Resources and Guidelines

Finding the Right Match

We all have different reasons for volunteering. It's important for you to consider your needs and expectations, and take the time to find an organization that does the work you most want to do as a volunteer.

Ask yourself:

  • What causes or issues matter most to me?
  • Do I want to work directly with people or do administrative or research work?
  • Are there particular people, age groups or communities I would like to work with?
  • Do I want to work alone, with friends or my family?
  • What do I hope to gain from this experience?
  • What don't I want to do as a volunteer?
  • What do I have to offer?
  • How much time do I realistically have to dedicate to this?
  • Do I want to use skills I already have or do something completely new?

 

Contacting a Community Organization

If you decide to contact an organization directly, be sure to ask about:

  • Agency's history and mission
  • Descriptions of volunteer job opportunities available
  • Overview of services provided and clientele served
  • Time or length of service commitment required
  • Hours and days of operation
  • Training requirements

Ask the agency to send you any written materials that describe their programs, services and volunteer opportunities. This will allow you to compare a variety of organizations at your leisure. In most cases, you can also arrange a tour to see the facilities and talk to paid staff and other volunteers. Also, be sure to visit their website.

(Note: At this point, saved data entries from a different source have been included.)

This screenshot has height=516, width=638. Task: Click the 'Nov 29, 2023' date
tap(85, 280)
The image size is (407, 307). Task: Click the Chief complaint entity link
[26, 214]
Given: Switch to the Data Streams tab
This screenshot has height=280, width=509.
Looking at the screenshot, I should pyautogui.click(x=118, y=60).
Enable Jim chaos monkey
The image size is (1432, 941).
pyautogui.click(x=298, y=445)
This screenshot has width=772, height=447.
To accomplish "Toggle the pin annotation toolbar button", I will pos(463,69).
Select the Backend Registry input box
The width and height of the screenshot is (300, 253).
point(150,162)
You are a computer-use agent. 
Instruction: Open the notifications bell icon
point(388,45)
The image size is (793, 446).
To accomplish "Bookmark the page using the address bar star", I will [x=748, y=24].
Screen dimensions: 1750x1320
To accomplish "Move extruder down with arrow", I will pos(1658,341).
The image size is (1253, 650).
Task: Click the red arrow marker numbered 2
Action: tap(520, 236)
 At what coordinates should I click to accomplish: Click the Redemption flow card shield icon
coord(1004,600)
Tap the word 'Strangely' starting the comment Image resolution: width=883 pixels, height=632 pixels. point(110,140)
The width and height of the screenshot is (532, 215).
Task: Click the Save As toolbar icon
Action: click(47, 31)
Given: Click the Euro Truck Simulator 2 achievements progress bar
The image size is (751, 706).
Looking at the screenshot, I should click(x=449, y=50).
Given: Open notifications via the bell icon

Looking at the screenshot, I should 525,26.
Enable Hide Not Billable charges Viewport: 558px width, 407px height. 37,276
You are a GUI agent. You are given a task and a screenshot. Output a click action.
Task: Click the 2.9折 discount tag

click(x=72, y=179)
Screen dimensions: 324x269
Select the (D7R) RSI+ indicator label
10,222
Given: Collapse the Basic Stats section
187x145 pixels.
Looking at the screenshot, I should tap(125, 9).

Be aware that organizations may ask for references and require an interview to determine whether you are good fit.

If you are ever unsure about an agency or have questions, please contact the Director of Volunteer Services. She or he is available to meet with you individually to discuss your concerns.

 

Once You Decide to Commit

When you begin volunteering, remember that people will be counting on you to follow through. Some of your responsibilities may include:

  • Taking orders and doing what the organization needs you to do (within reason).
  • Participating in evaluations and seeking and offering honest feedback.
  • Arriving on time and staying for the entire length of your shift unless you've made prior arrangements with the agency.
  • Making your objectives clear to the people you are working with.
  • Respecting the organization and its clients' confidentiality.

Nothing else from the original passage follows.